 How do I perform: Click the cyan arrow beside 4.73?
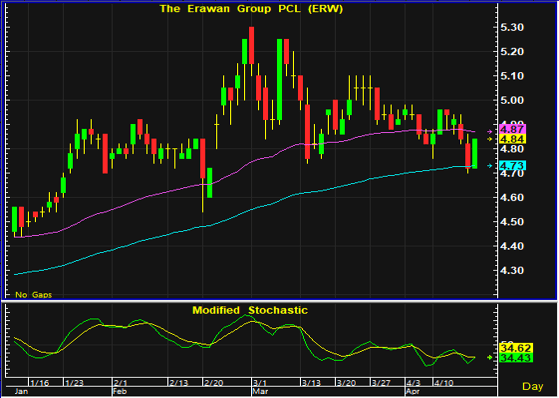pos(489,165)
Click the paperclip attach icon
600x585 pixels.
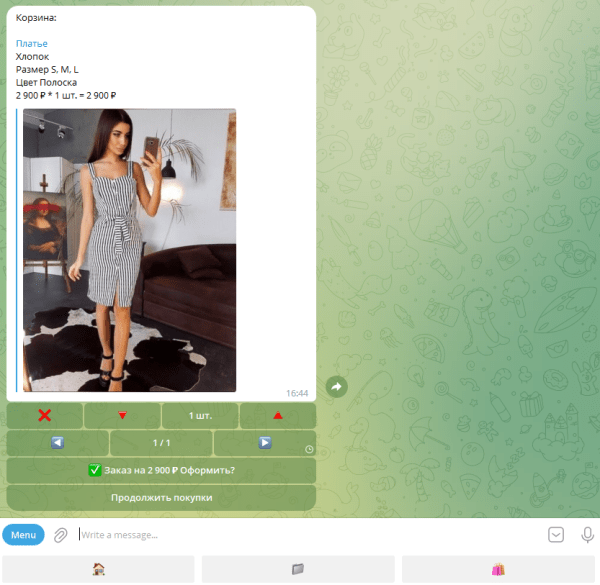pyautogui.click(x=61, y=535)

ACTIVITY:
Return all of the entries exactly as written, but drop any pictures they hold.

REPLY:
 How do I perform: Click the cyan arrow beside 4.73?
pos(489,165)
Click the paperclip attach icon
600x585 pixels.
pyautogui.click(x=61, y=535)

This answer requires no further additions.